Federal banking regulators are trying to make life easier for regional and community banks by making changes to Basel III capital rules, particularly in areas that have been subject to banker complaints. Whether the changes provide real relief may be up to the bank.
Last week, the Federal Reserve Board, the Federal Deposit Insurance Corp. and the Office of the Comptroller of the Currency issued a proposal to “reduce regulatory burden” by simplifying regulatory capital rules that dictate how much capital banks must maintain. The rules mostly apply to banks subject to what’s known as “standardized approaches,” so it will generally impact banks and thrifts with less than $250 billion in total consolidated assets or less than $10 billion in total foreign exposure. Comments on the proposal are due within 60 days of publication in the Federal Register, which hadn’t occurred as of Thursday morning.
“This is an effort to make lives for community banks a little bit easier,’’ says Luigi De Ghenghi, a partner in Davis Polk’s Financial Institutions Group. The big picture on all of this is that as the industry approached the 10-year mark for the start of the financial crisis, regulators are looking at ways to update rules as the health of the industry has improved. Still, regulators are sensitive to accusations that they may be exposing the industry to another financial crisis by rolling back rules too enthusiastically, industry observers say.
“The U.S banking agencies are walking a bit of a tight rope because on the one hand they want to be seen as simplifying the capital rules and giving an appropriate level of capital relief,’’ De Ghenghi says. “On the other hand, they don’t want to be seen as substantively weakening capital standards,” especially since lack of capital and risky loans were a factor in the failure of hundreds of community banks during and after the crisis.
It would be wrong to assume that this is coming out of the new Trump administration’s drive to provide financial regulatory relief, as detailed in the Treasury Department report in June. Although politics is always a factor, the latest proposal comes out of an Economic Growth and Regulatory Paperwork Reduction Act, which requires banking agencies to review regulations every 10 years and to get rid of “unduly burdensome regulations” while ensuring the safety and soundness of the financial system. The review kicked off in 2014 and concluded earlier this year.
One of the most important of the proposed changes deals with the definition and risk weighting of high volatility commercial real estate (HVCRE) loans, which are considered among the higher risk loans that banks make to developers and builders, such as non-recourse loans. But community bankers had complained that the HVCRE loan definition and exemptions were too complex to apply and that the risk weightings were too high for the risks these loans posed.
“The banks were pushing the trade associations to push members of Congress to say, ‘We need a fix here,’’’ says Dennis Hild, managing director at Crowe Horwath and former bank examiner and supervisory analyst with the Federal Reserve. “’We think we know what falls under the purview of a high volatility real estate loan and the regulators come in [for an exam] and there is a disagreement on certain sets of loans.’”
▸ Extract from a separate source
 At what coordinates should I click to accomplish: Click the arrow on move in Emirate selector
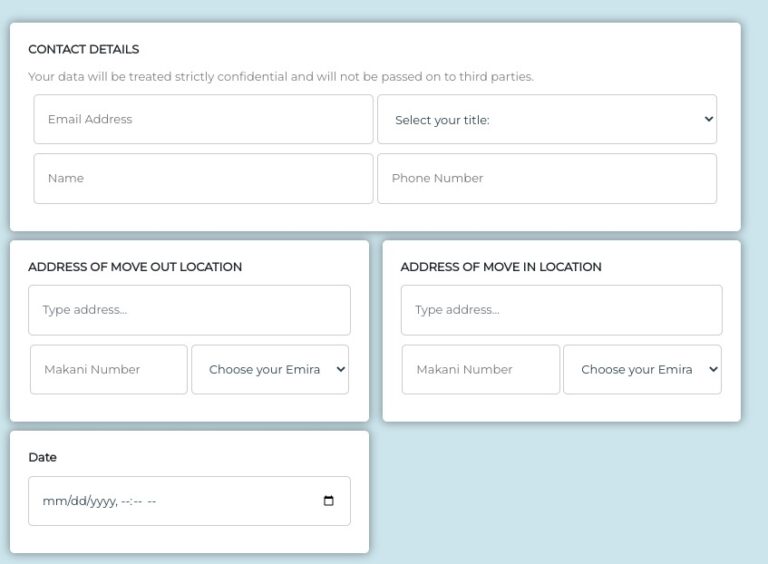(714, 369)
To respond to the need for clarification, the proposal creates a new high volatility loan category for loans going forward that focuses less on underwriting criteria and more on the use of the proceeds, according to De Ghenghi. It potentially includes a wider array of commercial real estate loans, but lowers the risk weight from 150 percent to 130 percent, meaning banks have to hold slightly less capital against these loans. Also, banks will be able to include higher amounts of mortgage servicing assets and certain deferred tax assets as common equity Tier 1 capital, a new tier of regulatory capital that was created after the financial crisis as part of the global agreement known as Basel III.
This will help “the institutions that have substantial amounts of mortgage servicing assets or deferred tax assets,” says Hild.
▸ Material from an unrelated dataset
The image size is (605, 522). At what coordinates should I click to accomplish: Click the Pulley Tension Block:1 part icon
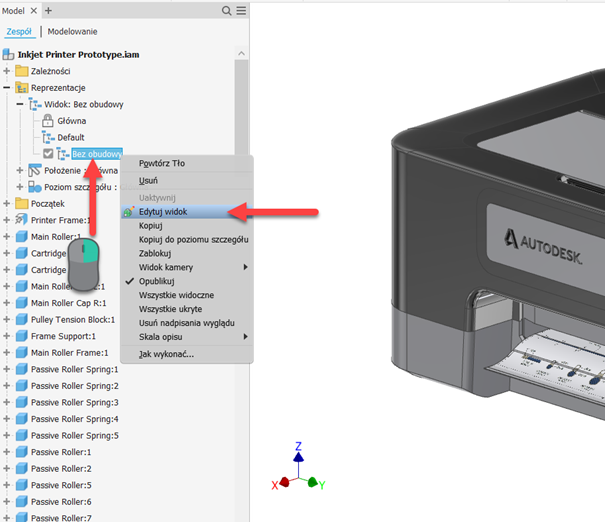point(21,319)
The agencies have summed up the proposal’s impact on community banks here. The 10-year review details several other changes already made or in the works to reduce the regulatory burden. Among them, the agencies made changes to provide institutions with up to $1 billion in assets, instead of the $500 million limit, with the opportunity for an 18-month exam cycle instead of a 12-month exam cycle, if they score highly on their exams. The agencies also proposed this summer to increase the threshold for requiring an appraisal on a commercial real estate loan from $250,000 to $400,000.